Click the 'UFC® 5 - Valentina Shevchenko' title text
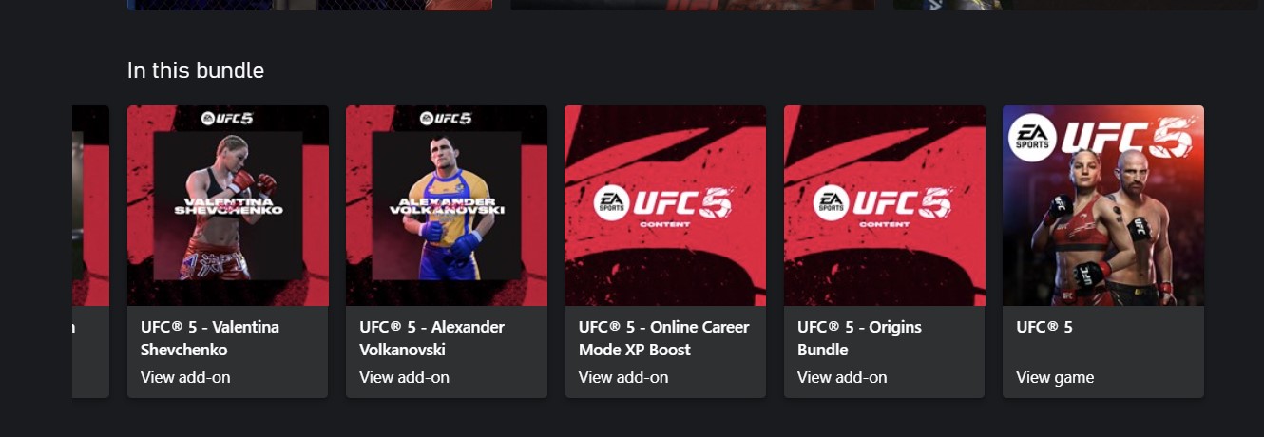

==

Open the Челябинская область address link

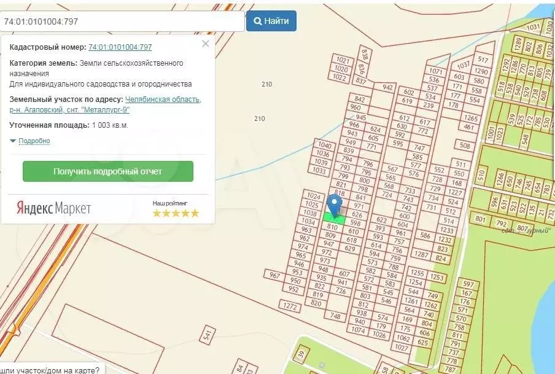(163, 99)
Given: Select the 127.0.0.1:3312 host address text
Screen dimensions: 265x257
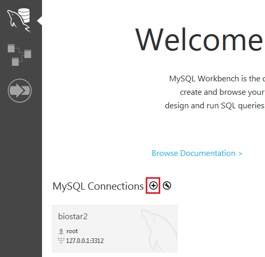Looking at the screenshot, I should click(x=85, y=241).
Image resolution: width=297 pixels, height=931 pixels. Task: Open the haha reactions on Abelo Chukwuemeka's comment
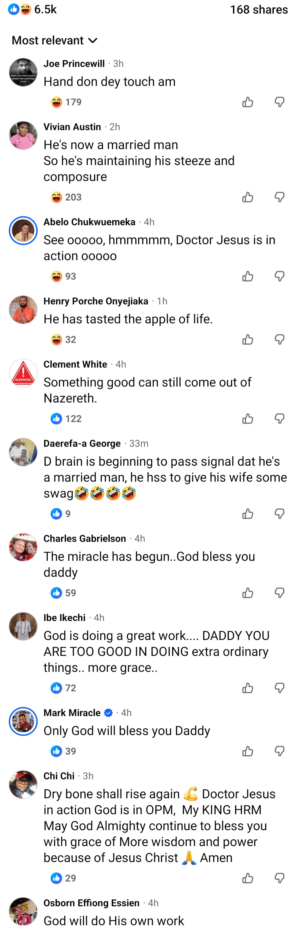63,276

* * *

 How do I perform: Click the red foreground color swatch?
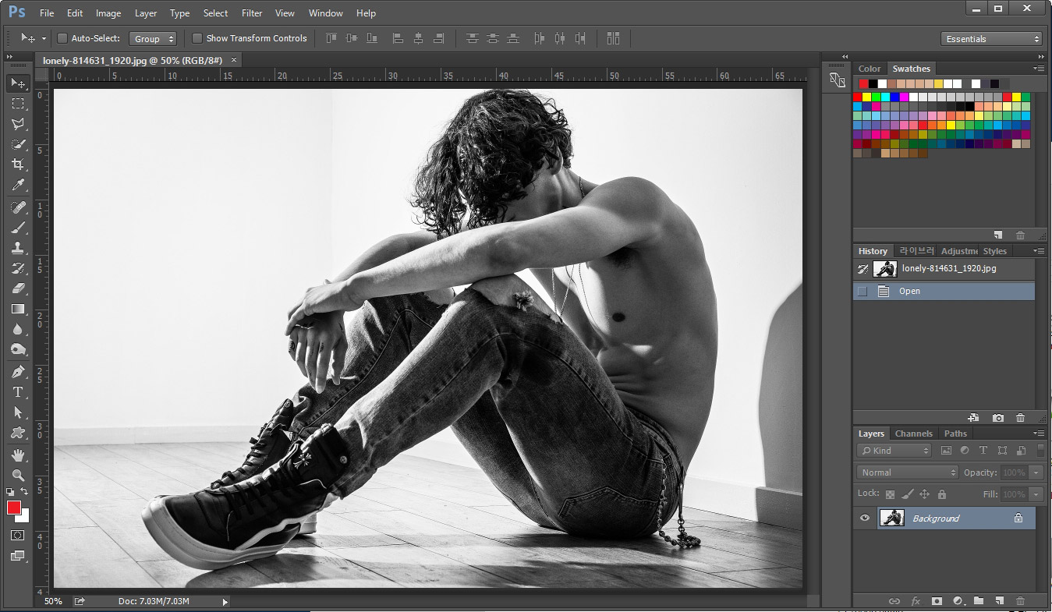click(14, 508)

▸ What is needed:
Copy word for word the part that opens with the line containing "Open the Челябинская область address link" and closes with the line containing "Looking at the", both lines included. Leave the pictures out.

▸ Exercise response:
Open the Челябинская область address link

(163, 99)
Given: Select the 127.0.0.1:3312 host address text
Screen dimensions: 265x257
Looking at the screenshot, I should click(x=85, y=241).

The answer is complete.